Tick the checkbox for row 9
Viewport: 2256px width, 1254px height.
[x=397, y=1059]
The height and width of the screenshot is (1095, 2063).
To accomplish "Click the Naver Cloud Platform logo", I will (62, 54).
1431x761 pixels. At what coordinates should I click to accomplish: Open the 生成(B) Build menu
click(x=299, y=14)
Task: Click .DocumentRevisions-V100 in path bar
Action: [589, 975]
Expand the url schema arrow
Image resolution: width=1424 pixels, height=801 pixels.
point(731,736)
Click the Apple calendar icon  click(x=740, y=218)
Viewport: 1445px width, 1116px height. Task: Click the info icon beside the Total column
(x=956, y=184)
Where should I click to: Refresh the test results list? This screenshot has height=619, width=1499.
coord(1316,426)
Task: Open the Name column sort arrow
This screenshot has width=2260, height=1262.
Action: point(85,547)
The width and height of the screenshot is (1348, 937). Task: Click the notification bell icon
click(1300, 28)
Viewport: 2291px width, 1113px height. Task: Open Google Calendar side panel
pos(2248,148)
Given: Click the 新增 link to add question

━━━━━━━━━━━━━━━━━━━━━━━━━━━━━━

### [TASK GOAL]
Nothing but the lines from the one that contains "The height and" through the last line of the entries should appear in your reply, each repeated exactly.

### [SOLUTION TO THE EXERCISE]
The height and width of the screenshot is (1095, 2063).
To accomplish "Click the Naver Cloud Platform logo", I will (62, 54).
1431x761 pixels. At what coordinates should I click to accomplish: Open the 生成(B) Build menu
click(x=299, y=14)
Task: Click .DocumentRevisions-V100 in path bar
Action: [589, 975]
Expand the url schema arrow
Image resolution: width=1424 pixels, height=801 pixels.
point(731,736)
Click the Apple calendar icon  click(x=740, y=218)
Viewport: 1445px width, 1116px height. Task: Click the info icon beside the Total column
(x=956, y=184)
Where should I click to: Refresh the test results list? This screenshot has height=619, width=1499.
coord(1316,426)
Task: Open the Name column sort arrow
This screenshot has width=2260, height=1262.
Action: point(85,547)
The width and height of the screenshot is (1348, 937). Task: Click the notification bell icon
click(1300, 28)
Viewport: 2291px width, 1113px height. Task: Open Google Calendar side panel
pos(2248,148)
Given: Click the 新增 link to add question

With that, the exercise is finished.